:: WHAT YOU HAVE TO DO ::
With the records below as input, work out how many lines include the word "computer". Give only the number.

:: MATERIALS PROVIDED ::
+===+

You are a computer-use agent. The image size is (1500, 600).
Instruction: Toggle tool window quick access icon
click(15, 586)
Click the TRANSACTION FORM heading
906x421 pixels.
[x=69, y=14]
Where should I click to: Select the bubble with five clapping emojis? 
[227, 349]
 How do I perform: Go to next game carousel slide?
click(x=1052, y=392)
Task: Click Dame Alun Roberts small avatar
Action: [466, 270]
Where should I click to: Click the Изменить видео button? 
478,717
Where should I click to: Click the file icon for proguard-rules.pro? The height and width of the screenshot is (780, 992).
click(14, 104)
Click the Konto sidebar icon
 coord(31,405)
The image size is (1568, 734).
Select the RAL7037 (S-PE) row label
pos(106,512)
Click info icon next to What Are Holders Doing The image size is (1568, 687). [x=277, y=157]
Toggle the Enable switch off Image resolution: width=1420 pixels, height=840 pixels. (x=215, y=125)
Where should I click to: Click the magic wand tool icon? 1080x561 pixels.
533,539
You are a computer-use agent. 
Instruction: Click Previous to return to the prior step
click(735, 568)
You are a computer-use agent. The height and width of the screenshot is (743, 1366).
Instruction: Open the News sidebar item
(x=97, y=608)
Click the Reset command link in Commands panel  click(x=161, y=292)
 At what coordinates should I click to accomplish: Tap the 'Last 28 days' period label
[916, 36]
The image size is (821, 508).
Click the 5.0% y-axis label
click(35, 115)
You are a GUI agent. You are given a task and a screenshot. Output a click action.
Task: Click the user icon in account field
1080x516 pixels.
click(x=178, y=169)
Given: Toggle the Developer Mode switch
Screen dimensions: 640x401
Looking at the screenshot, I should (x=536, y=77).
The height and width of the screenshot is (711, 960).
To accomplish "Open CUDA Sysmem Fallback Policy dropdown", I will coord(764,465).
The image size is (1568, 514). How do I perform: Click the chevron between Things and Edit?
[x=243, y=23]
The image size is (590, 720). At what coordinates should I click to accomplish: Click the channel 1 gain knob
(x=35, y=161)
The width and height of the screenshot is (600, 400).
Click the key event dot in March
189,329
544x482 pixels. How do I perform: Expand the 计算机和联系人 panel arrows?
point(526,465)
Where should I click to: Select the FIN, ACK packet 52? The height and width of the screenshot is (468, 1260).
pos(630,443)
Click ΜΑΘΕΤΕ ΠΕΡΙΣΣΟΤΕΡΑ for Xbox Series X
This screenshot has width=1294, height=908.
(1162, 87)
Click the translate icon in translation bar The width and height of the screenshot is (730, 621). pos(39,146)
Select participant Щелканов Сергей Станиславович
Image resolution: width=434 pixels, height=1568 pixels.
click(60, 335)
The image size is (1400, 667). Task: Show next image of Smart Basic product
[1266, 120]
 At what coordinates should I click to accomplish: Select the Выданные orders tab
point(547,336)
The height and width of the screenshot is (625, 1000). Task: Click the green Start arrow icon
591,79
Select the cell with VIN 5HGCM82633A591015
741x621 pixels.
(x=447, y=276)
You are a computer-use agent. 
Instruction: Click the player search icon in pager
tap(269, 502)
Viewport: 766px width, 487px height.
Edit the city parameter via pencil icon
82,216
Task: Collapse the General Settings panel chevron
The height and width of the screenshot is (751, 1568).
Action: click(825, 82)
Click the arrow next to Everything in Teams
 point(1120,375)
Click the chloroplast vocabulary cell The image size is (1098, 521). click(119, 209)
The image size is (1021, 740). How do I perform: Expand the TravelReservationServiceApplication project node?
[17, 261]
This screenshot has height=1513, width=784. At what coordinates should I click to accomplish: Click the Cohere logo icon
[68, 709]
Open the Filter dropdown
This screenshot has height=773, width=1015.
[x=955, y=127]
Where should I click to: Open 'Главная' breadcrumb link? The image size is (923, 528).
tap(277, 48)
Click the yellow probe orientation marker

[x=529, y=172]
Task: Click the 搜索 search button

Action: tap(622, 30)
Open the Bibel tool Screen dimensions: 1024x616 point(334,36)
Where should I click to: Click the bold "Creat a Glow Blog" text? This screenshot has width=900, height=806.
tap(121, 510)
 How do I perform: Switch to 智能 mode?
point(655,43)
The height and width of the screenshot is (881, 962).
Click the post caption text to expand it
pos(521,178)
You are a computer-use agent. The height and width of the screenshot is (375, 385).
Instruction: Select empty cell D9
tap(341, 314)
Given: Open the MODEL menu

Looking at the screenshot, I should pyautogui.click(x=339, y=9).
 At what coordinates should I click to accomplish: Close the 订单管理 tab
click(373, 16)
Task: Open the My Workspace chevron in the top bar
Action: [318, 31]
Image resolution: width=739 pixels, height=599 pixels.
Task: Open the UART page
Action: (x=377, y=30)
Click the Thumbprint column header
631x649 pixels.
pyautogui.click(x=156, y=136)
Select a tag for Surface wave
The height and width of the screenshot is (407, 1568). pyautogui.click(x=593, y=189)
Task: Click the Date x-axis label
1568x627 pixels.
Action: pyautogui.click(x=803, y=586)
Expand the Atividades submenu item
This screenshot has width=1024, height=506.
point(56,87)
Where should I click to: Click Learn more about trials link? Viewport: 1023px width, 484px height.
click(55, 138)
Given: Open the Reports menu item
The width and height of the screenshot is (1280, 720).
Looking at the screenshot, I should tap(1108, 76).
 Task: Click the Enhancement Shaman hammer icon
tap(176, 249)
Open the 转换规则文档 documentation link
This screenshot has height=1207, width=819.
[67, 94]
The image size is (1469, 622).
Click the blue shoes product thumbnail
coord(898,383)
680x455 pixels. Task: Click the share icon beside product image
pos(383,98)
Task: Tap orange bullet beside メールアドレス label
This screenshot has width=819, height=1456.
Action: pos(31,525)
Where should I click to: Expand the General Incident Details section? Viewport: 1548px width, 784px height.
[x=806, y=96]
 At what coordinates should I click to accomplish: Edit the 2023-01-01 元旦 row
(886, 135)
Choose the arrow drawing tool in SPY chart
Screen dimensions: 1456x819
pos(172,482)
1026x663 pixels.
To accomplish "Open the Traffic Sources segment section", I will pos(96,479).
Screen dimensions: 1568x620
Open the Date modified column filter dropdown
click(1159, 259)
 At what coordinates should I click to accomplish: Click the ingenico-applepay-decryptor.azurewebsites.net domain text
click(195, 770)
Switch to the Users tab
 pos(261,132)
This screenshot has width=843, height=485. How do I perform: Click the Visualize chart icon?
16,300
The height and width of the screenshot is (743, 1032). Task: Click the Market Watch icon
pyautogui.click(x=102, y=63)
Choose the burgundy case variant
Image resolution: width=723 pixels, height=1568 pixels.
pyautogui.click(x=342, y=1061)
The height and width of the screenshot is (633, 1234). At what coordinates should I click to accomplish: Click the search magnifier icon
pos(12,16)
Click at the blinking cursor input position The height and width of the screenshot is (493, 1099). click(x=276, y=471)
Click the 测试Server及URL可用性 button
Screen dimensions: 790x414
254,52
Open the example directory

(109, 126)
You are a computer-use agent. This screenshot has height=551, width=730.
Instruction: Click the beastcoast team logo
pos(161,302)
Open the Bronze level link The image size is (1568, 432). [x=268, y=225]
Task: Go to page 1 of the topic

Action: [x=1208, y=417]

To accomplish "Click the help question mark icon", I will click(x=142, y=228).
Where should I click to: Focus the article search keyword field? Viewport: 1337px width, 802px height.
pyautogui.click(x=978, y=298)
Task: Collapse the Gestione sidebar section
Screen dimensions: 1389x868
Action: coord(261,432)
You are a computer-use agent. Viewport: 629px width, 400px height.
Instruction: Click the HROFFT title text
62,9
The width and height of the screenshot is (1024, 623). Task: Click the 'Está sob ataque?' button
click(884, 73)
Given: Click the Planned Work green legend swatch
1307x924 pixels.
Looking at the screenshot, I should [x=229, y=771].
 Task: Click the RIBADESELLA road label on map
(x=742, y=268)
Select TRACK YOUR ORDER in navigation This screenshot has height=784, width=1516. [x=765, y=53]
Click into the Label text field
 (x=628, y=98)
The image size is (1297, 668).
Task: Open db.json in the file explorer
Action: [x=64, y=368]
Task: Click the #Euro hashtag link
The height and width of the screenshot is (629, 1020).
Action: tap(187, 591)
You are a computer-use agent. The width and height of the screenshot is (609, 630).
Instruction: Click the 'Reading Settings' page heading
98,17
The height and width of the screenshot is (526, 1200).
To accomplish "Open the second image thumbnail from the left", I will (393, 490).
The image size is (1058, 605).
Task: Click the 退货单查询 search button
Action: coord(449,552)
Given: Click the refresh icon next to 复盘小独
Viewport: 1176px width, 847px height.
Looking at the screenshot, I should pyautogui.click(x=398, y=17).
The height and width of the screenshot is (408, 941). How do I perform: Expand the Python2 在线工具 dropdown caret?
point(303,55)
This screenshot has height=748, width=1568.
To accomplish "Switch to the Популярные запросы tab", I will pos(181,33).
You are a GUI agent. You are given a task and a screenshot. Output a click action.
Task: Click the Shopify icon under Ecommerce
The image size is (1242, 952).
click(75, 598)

+===+

:: WRITTEN REPLY ::
8